6. Definitive Agreement; Binding Effect. Buyer and Company intend promptly to
begin negotiating a written definitive agreement relating to the acquisition (the “Definitive
Agreement”). This letter is not intended to, and shall not create or constitute, any legally
binding or enforceable obligation between Buyer, on the one hand, and Company and its
stockholders, on the other hand, to consummate the transaction, and no party hereto shall have
any liability to the other party with respect to any provision hereof. Notwithstanding the
foregoing, paragraphs numbered [2 through 6] are intended to create legally binding
obligations until the Definitive Agreement, if successfully negotiated, is executed and delivered
by all parties. If the Definitive Agreement is not executed and delivered for any reason, no
party to this letter shall have any liability to any other party hereto based upon, arising from or
relating to the provisions hereof other than those set forth in paragraphs numbered [2 through
6]. This letter shall expire at 5:00 p.m. (Eastern time) on [●] (except that such expiration shall
not relieve any party of liability for any breach of the binding obligations set forth herein).

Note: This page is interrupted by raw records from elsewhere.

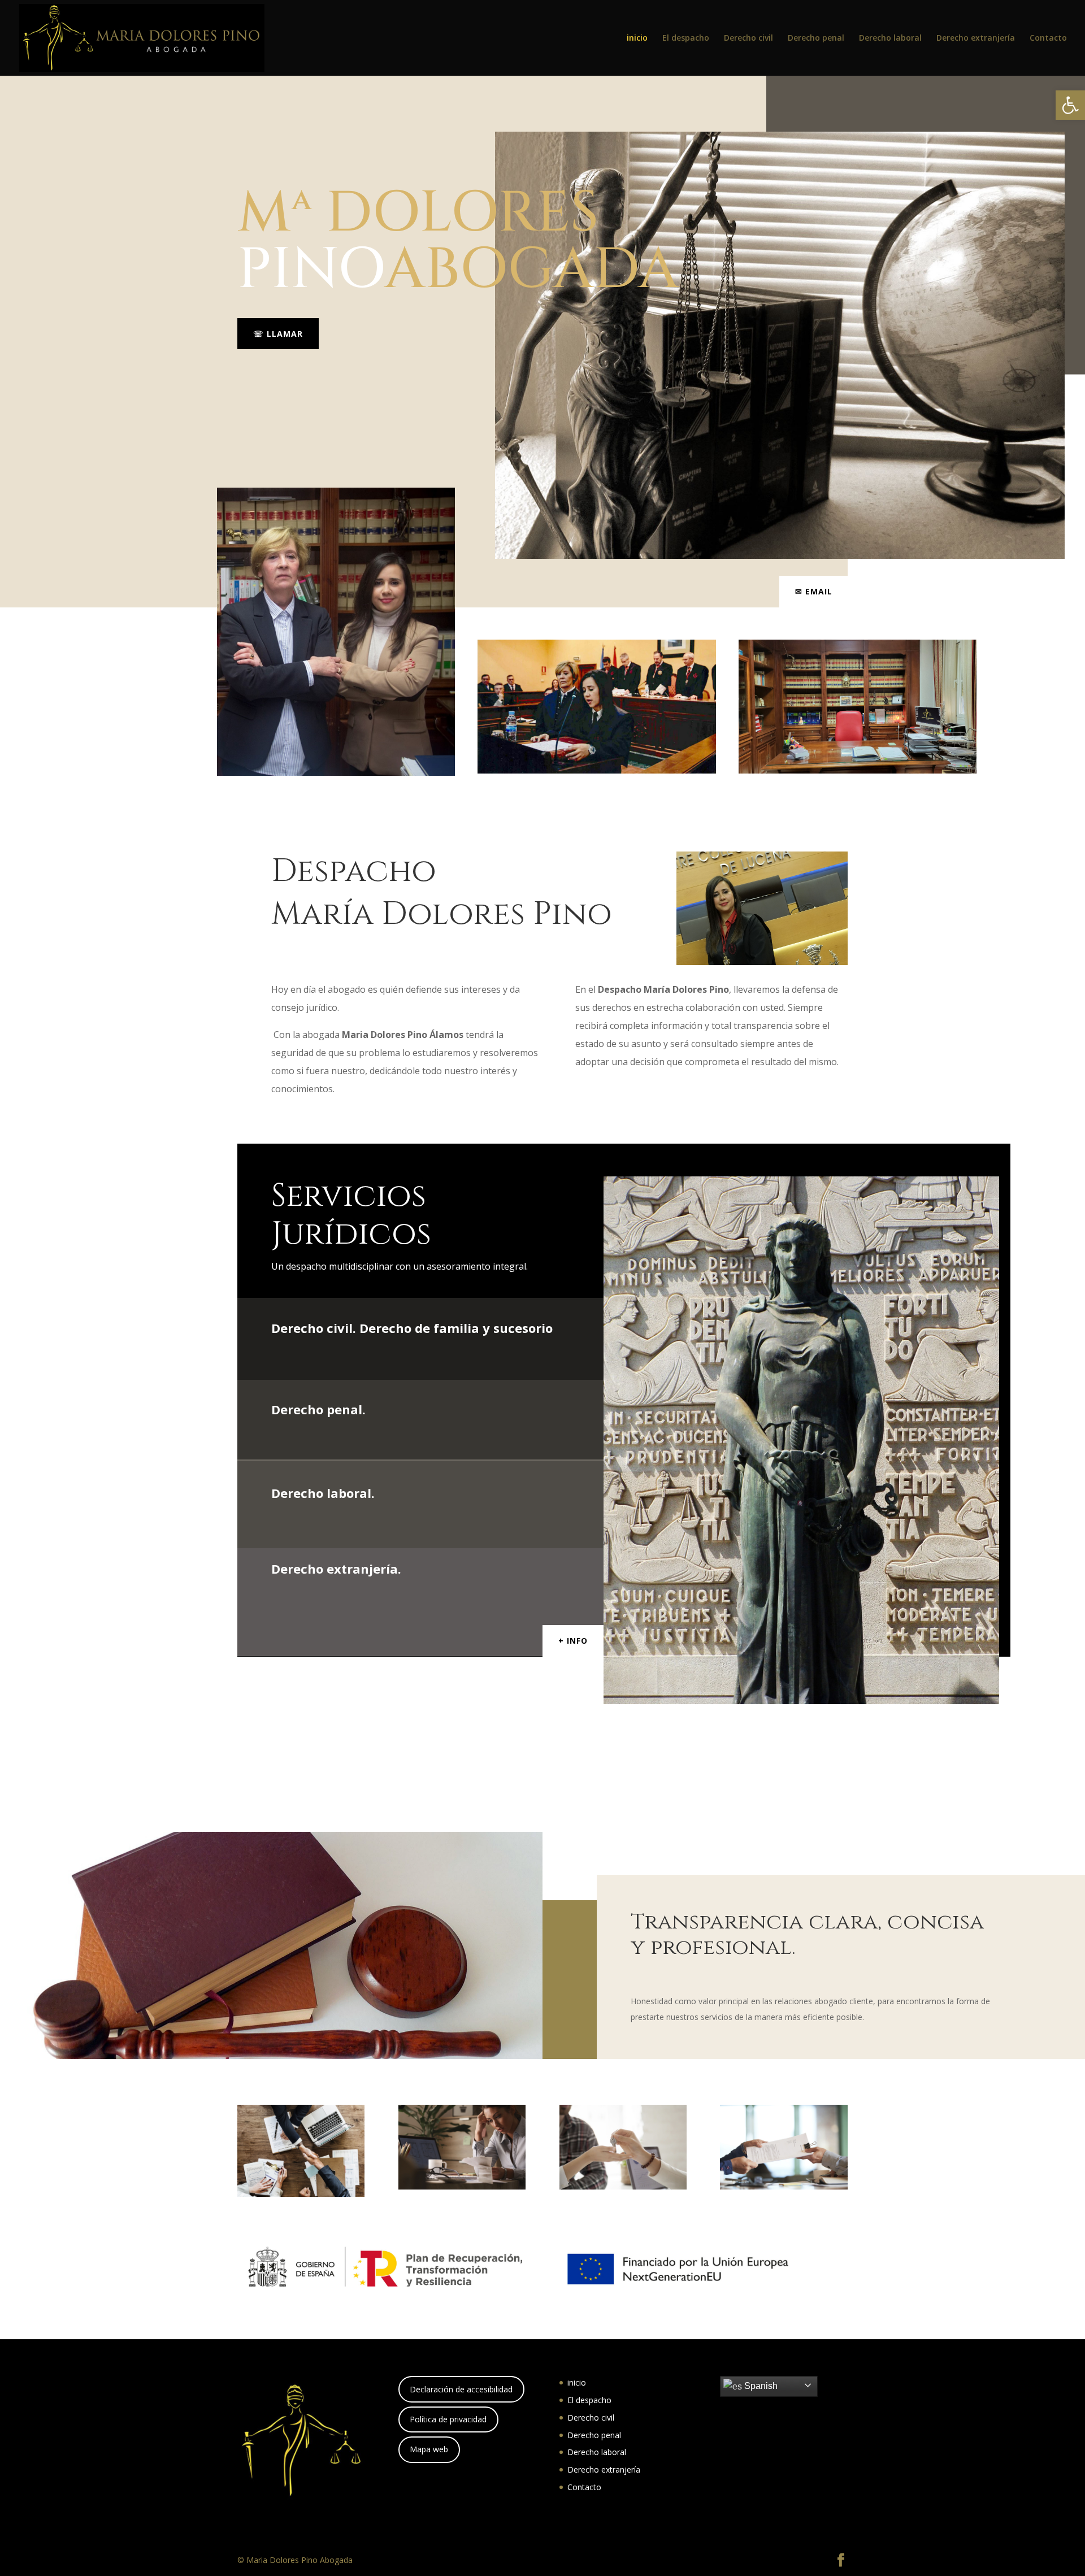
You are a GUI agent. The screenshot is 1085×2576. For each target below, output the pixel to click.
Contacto (1048, 38)
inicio (637, 38)
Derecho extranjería (975, 38)
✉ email (813, 591)
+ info (573, 1640)
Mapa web (429, 2449)
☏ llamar (278, 333)
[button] (1070, 105)
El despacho (685, 38)
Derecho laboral (890, 38)
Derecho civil (748, 38)
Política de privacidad (448, 2419)
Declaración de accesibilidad (461, 2389)
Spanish (760, 2386)
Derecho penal (816, 38)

This letter shall be governed by and construed in accordance with the laws of Delaware.
If you are in agreement with the foregoing, kindly so indicate by signing and returning to
the undersigned the enclosed duplicate copy of this letter. This letter of intent shall expire and
be of no force or effect unless a copy hereof duly executed by Company and each securityholder
named below shall have been received by Buyer prior to 5:00 p.m. (Eastern time) on [●].